Старалась не читать отзывы под статьями о «Хромой лошади». Были негативные комментарии: «Собрал Господь всех грешников в одном месте и сжег». Первый порыв — хотелось ответить, возразить. Потом, думаю, невозможно всех переубедить.
Первое время вроде все хорошо, главное, жива осталась, но так тяжело было, что даже вырвалось: «Лучше бы умерла!» Это секундная слабость. Когда прошли физические боли, я начала радоваться жизни. Я смирилась. Люблю себя такой, какая есть, но хотелось, чтобы этого не было в моей жизни. Я не мучаю себя, но и не забываю ни о чем.
Максим Шихов
31 год, графический дизайнер. 4 декабря 2009 года выступал в «Хромой лошади» в составе танцевальной шоу-группы. Когда начался пожар, был в гримерке и вышел через служебный вход, где не было давки
Заходит в раздевалку девочка, тоже одна из танцовщиц: «Горим! Пожар!» Мы: «Ну окей». И дальше переодеваемся. А потом из вентиляции как хлынул дым. Похватали все, что можно было, кого можно было, и друг за другом вышли. Дымом затянуло буквально за две секунды, ничего не видно. Друг за друга держались и по стеночке на выход.

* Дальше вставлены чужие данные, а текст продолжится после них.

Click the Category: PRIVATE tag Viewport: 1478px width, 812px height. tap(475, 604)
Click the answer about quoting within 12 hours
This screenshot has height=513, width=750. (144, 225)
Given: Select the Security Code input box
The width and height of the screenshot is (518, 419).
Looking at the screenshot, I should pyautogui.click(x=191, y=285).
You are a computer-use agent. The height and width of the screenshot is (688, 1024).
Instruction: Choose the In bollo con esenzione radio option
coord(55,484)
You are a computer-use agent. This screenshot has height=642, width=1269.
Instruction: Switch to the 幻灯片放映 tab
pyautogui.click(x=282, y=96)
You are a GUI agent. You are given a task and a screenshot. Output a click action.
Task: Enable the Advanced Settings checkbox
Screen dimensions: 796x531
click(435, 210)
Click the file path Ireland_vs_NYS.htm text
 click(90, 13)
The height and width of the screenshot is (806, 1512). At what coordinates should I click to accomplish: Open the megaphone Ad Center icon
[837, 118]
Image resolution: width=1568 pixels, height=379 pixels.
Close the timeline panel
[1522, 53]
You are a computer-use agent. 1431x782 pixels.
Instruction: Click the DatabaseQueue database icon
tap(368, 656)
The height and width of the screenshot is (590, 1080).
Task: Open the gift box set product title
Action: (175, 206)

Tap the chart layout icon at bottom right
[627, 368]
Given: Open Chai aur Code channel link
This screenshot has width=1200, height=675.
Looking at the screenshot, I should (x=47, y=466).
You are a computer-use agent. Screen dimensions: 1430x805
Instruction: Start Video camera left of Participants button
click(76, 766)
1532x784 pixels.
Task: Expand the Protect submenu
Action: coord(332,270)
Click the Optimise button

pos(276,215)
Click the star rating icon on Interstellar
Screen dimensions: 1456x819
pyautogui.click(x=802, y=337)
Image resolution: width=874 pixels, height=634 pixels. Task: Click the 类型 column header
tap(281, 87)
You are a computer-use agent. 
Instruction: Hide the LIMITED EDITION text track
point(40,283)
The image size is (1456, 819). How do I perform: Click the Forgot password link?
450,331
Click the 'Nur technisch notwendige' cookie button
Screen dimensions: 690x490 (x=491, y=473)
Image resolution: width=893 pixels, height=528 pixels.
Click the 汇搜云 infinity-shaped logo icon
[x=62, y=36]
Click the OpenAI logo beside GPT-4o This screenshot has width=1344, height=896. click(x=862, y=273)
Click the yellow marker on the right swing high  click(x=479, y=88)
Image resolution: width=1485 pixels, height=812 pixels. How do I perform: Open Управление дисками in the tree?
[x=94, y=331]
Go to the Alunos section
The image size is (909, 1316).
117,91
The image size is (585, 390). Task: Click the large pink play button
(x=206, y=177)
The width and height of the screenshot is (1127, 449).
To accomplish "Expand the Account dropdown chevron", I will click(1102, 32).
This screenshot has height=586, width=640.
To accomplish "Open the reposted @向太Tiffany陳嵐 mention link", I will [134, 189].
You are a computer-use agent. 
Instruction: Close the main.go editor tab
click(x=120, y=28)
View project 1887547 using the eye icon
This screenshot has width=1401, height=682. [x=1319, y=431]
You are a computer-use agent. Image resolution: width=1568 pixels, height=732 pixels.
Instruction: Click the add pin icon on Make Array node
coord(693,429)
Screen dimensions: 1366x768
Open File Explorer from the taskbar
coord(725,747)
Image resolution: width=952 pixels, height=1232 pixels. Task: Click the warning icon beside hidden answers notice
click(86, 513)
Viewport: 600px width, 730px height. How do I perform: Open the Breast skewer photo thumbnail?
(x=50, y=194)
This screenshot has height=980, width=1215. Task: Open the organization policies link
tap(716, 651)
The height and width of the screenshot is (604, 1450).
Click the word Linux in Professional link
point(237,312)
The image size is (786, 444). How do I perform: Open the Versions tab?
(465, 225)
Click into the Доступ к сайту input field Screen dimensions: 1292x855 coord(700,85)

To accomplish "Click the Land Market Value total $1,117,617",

Переодеться не успели, так и были в сценическом. Костюмы потом выбросили, они все были закопченные. Жители дома [на первом этаже которого располагался ночной клуб] дали одеяла тем, кто нуждался.
Пришел домой, полночи отмывал сажу с волос, а утром сажу из легких отхаркивал. Мама позвонила в скорую. У меня взяли анализы, поставили капельницу, сделали снимок легких, и вечером эмчээсовским самолетом отправили в Челябинск. В Челябинске сказали, что ничего страшного, полежишь немного и езжай домой. Я лежал пять дней.
Я [в ночь пожара] пошел смотреть, что там у главного входа происходит. Обхожу [здание], вижу приятеля из [танцевальной] команды, который пошел помогать докторам. Врач говорит: «Вот эту девушку держи». Он держит, чтобы она дышала. Потом к нему доктор подходит, говорит: «Ну все, можешь больше не держать».
Ирина Жукова
35 лет, бухгалтер, с этого года в декретном отпуске с сыном Иваном. В «Хромой лошади» получила ожоги 40% тела
Я кардинально поменяла жизнь. Поменяла работу, вышла замуж, родила. Я и до этого хотела семью, но после «Хромой лошади» сказала маме, что мне обязательно надо родить. Не знаешь же, что может случиться.
Первые годы после пожара мы с другими пострадавшими больше лечились, ходили по больницам, на процедуры, первый год я не работала. Нам предлагали психологическую помощь, но мы почему-то отказывались — нам казалось, что сами справимся, сильные. А сейчас думаю, что зря не ходила к психологам, самостоятельно было тяжело переживать.
Первое время испытывала страх темноты, в больнице с девочками не закрывали дверь, чтобы в палату попадал свет. И сейчас возникает тревожность, если нет света, или заходишь в замкнутое подвальное помещение без окон. Смотрю, куда бежать.
[Во время пожара] у выхода образовалась толпа — все выходили спокойно, но когда черный дым заполнил фойе, началась паника. Вырубился свет и я потеряла ориентир — куда выходить, где дверь. Кто-то из мужчин крикнул: «Все на пол!» Я легла, лежала, пока не приехали спасатели. В темноте разговаривала с подругой, пока та не перестала мне отвечать. Потом увидела белый свет. Как я поняла, приехали спасатели и включили прожекторы. Я поползла на свет. Переползала через неподвижных людей. Выбралась в шоке и села на землю. Потом приехала скорая помощь, поставили уколы. Видимо, оборудованных машин было мало, тех, кто может самостоятельно передвигаться попросили пересесть в «буханку».
Я много думала о подругах, которых потеряла и переживала за девчонок, которые сильно пострадали. Было чувство вины, было тяжело общаться с мамой подруги. Я выжила, а ее дочка нет.
Мне кажется, что рана на всю жизнь будет. Когда вспоминаешь, заново накрывает. О каких-то вещах говоришь уже спокойнее, забываешься. А бывает, посторонние люди бестактно спрашивают: «А правда, что вы были в «Хромой лошади»?» И все воспоминания по кругу.